What are the lines, word for word, from the line with "Open Open Houses" up to and including the line with "Given: Choose October 15 on the calendar" in the records below? Omit the pictures.

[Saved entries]
----
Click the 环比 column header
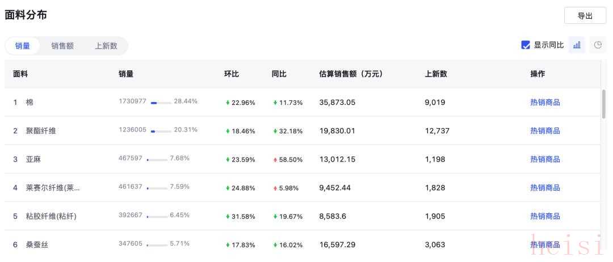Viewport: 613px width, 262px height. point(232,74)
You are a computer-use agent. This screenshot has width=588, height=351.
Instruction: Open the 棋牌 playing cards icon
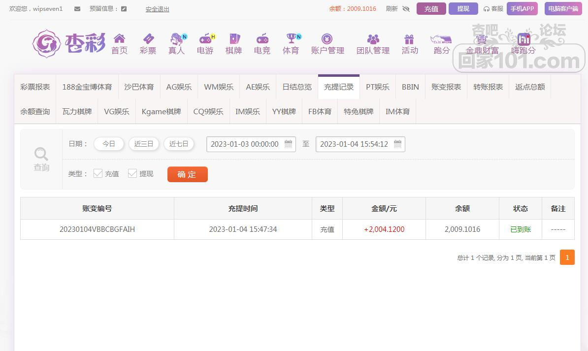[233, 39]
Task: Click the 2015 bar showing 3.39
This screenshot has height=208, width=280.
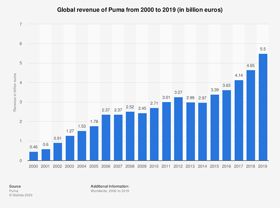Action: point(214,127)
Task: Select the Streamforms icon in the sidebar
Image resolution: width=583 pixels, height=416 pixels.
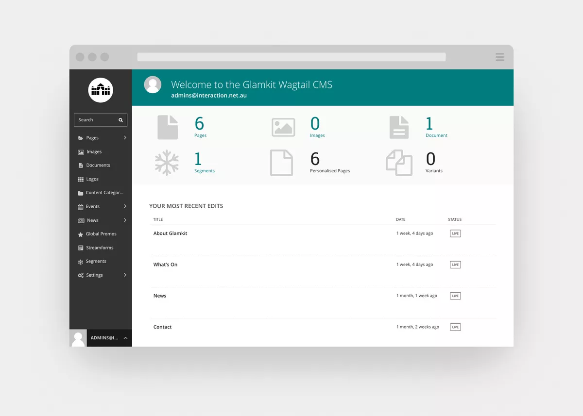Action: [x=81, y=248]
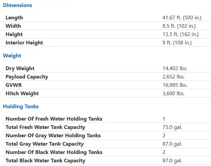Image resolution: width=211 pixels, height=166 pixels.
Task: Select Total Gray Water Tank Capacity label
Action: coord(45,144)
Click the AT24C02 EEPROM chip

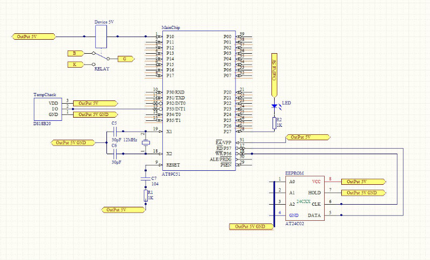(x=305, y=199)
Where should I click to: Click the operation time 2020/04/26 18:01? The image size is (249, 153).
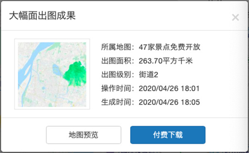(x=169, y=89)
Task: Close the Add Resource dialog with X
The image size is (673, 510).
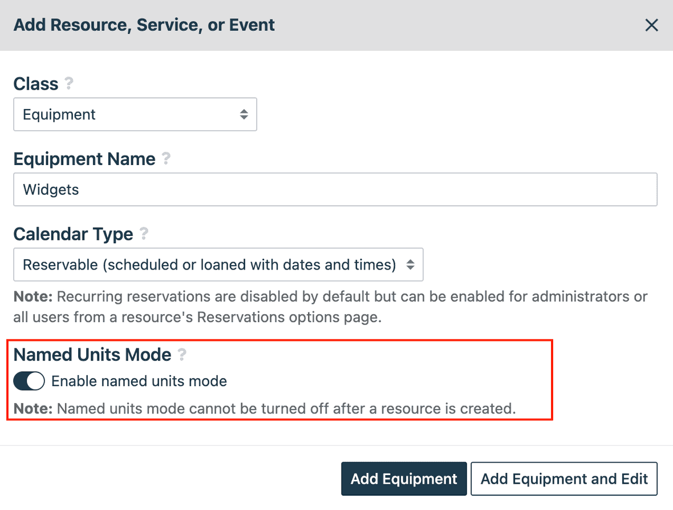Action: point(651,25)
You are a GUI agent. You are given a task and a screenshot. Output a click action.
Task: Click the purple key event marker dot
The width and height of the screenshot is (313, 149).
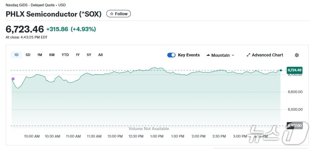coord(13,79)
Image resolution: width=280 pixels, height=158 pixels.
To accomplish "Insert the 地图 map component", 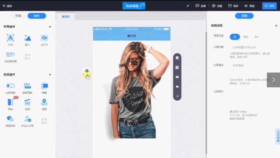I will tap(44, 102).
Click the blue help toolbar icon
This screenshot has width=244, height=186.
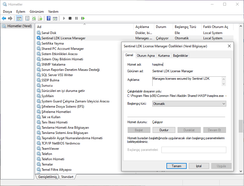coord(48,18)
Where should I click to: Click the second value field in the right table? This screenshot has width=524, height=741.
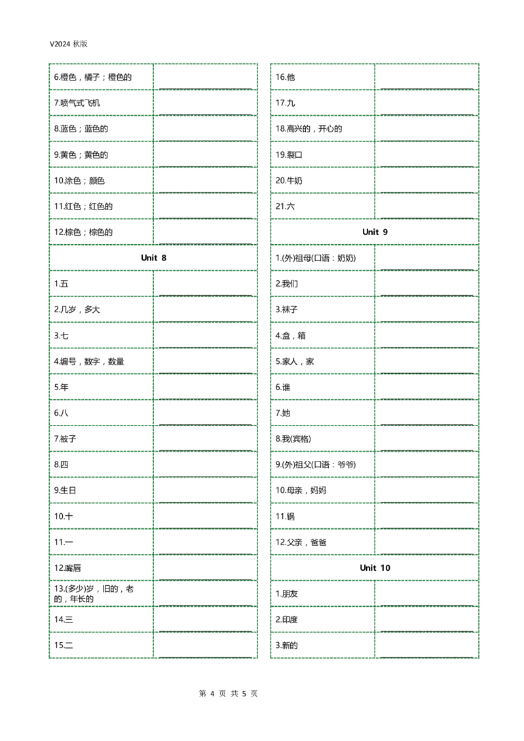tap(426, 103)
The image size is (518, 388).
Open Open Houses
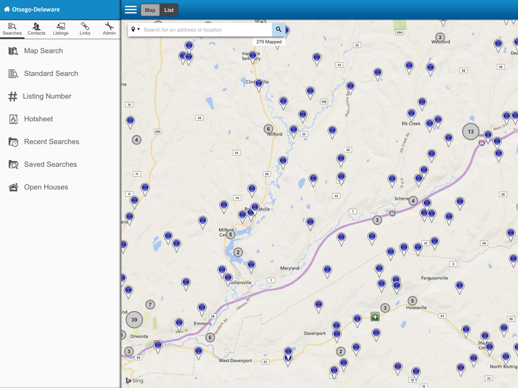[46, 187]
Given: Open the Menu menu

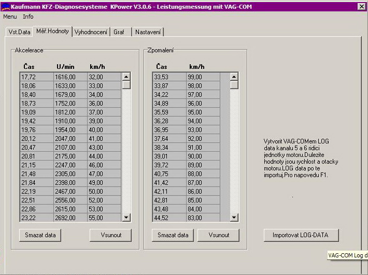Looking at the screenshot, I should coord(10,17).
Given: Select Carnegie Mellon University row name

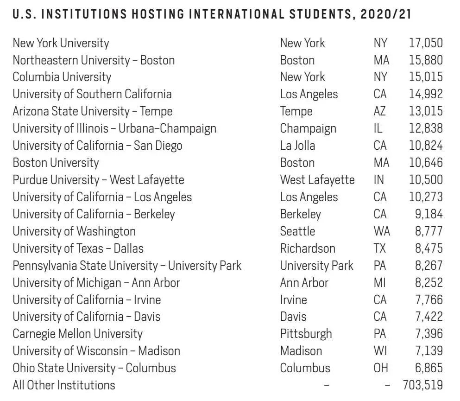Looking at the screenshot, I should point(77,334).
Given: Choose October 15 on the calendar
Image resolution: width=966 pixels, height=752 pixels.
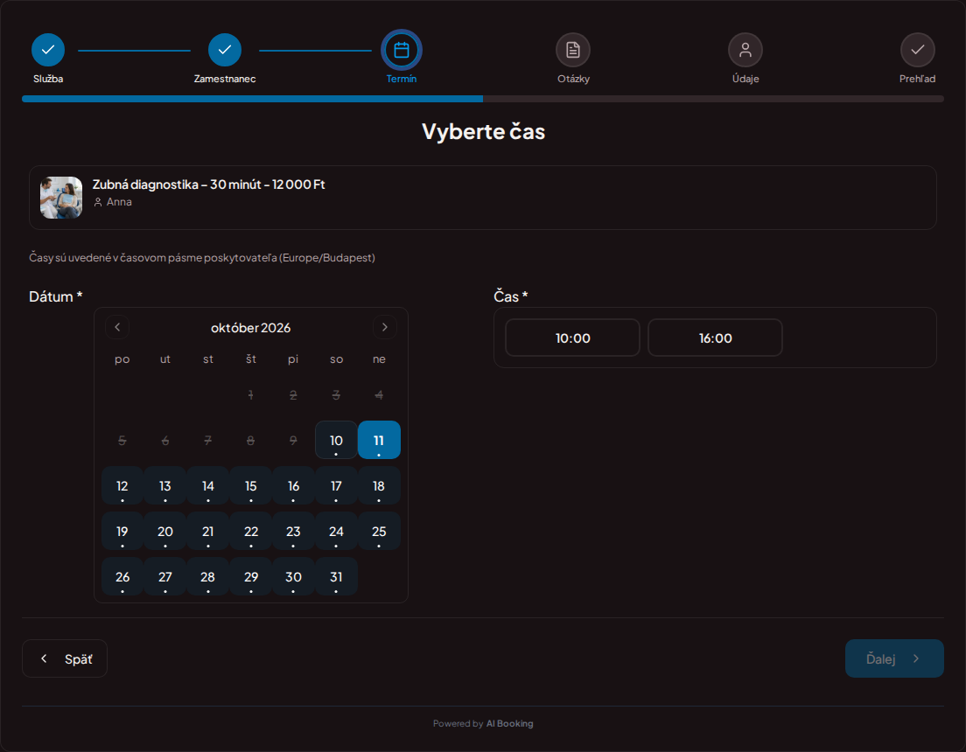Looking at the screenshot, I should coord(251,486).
----
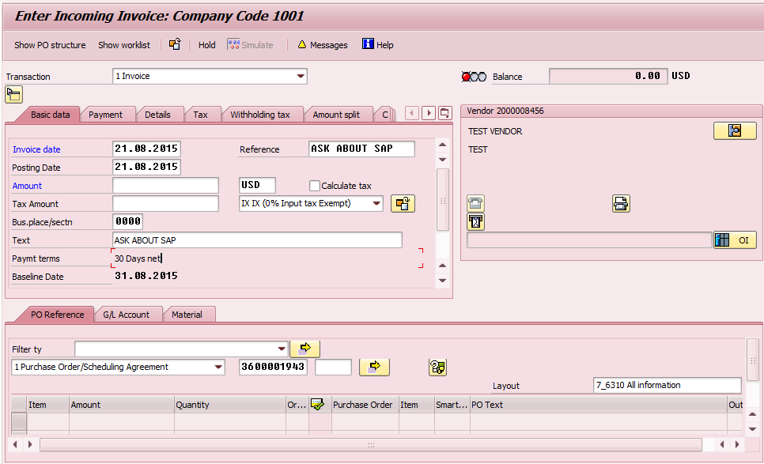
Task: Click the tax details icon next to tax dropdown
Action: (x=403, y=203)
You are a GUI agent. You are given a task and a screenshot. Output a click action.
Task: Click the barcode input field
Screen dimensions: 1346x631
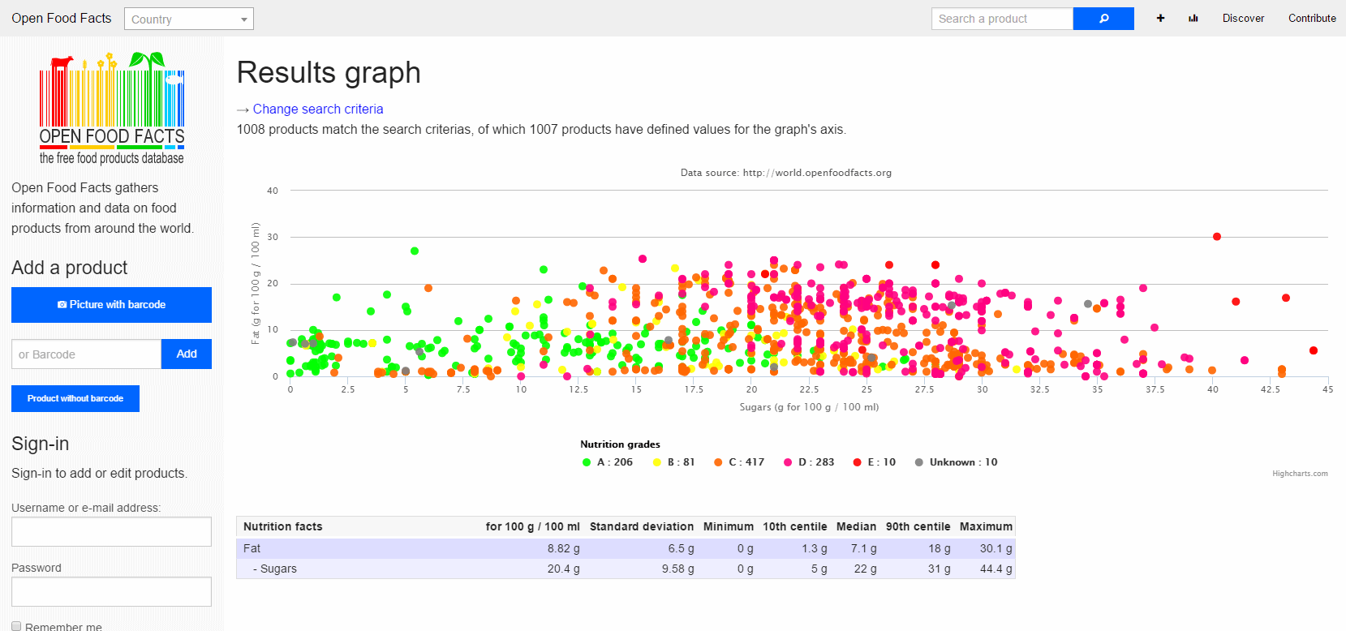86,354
----
__WRITTEN REPLY__
Open Open Houses
[46, 187]
Given: Open the Menu menu

Looking at the screenshot, I should coord(10,17).
Given: Select Carnegie Mellon University row name

Looking at the screenshot, I should point(77,334).
Given: Choose October 15 on the calendar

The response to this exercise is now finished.